• _PROBLEMS TO WORK ON_
**a.** Please output the stretch of the passage on recognizing the Imam of the Time from "This is obligatory" through "pages, Insha Allah.", word for word.
**b.** For each statement below, decide whether the passage on recognizing the Imam of the Time agrees with it. Answer yes or no and quote the words of the passage that decide it. (i) The obligation is grounded in both texts and reason. (ii) The tradition cited as textual proof comes from Imam Musa Kazim and was recorded by Shaykh Sadooq. (iii) The tradition states that one who doubts about three things has denied everything revealed by Allah.
**c.** Using the passage on recognizing the Imam of the Time, explain why it is also obligatory to learn his special characteristics.

• _SUPPLIED PASSAGE_
- - - - - - -

This is obligatory according to texts (Qur’an and Hadith), and reason.
Rational Proof: The Imam of the Time (aj) is a guide and a leader whose obedience is compulsory and it is necessary to recognize correctly one whose obedience is compulsory. So that if someone lays a false claim to be that leader, he can be exposed at once and we shall not be misguided by his false propaganda. Thus the recognition (Marefat) of the Imam of the Time (aj) is obligatory and it is also obligatory to learn about his special characteristics so that if a false claimant of Mahdaviyat appears we can, at once, realize his falsehood. Further details will come in the coming pages, Insha Allah.
Textual Proof: Shaykh Sadooq (r.a.) has recorded a tradition of Imam Musa Kazim (as) that he said, “One who doubts about four things has denied everything revealed by Allah. One of these being the Marefat of the Imam of age.”

- - - - - - -

• _DATASET SECTION_

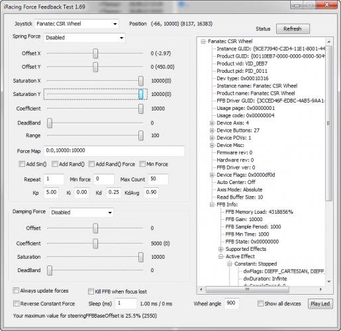The width and height of the screenshot is (341, 331).
Task: Open the Spring Force mode dropdown
Action: coord(85,38)

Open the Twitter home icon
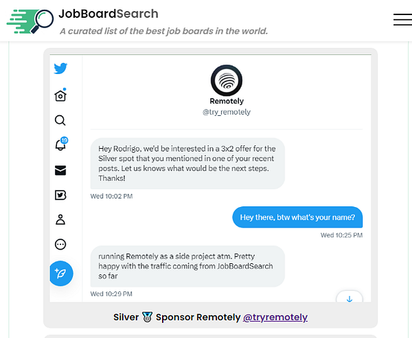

- - - - - - -

• _PER-TASK OUTPUTS_
**a.**
This is obligatory according to texts (Qur’an and Hadith), and reason.
Rational Proof: The Imam of the Time (aj) is a guide and a leader whose obedience is compulsory and it is necessary to recognize correctly one whose obedience is compulsory. So that if someone lays a false claim to be that leader, he can be exposed at once and we shall not be misguided by his false propaganda. Thus the recognition (Marefat) of the Imam of the Time (aj) is obligatory and it is also obligatory to learn about his special characteristics so that if a false claimant of Mahdaviyat appears we can, at once, realize his falsehood. Further details will come in the coming pages, Insha Allah.

**b.**
(i) Yes: "This is obligatory according to texts (Qur’an and Hadith), and reason."
(ii) Yes: "Shaykh Sadooq (r.a.) has recorded a tradition of Imam Musa Kazim (as)"
(iii) No: "One who doubts about four things has denied everything revealed by Allah."

**c.** Learning his special characteristics is required so that if a false claimant of Mahdaviyat appears, his falsehood can be realized at once. The Imam is a guide whose obedience is compulsory, so he must be recognized correctly to avoid being misguided by a false claimant's propaganda.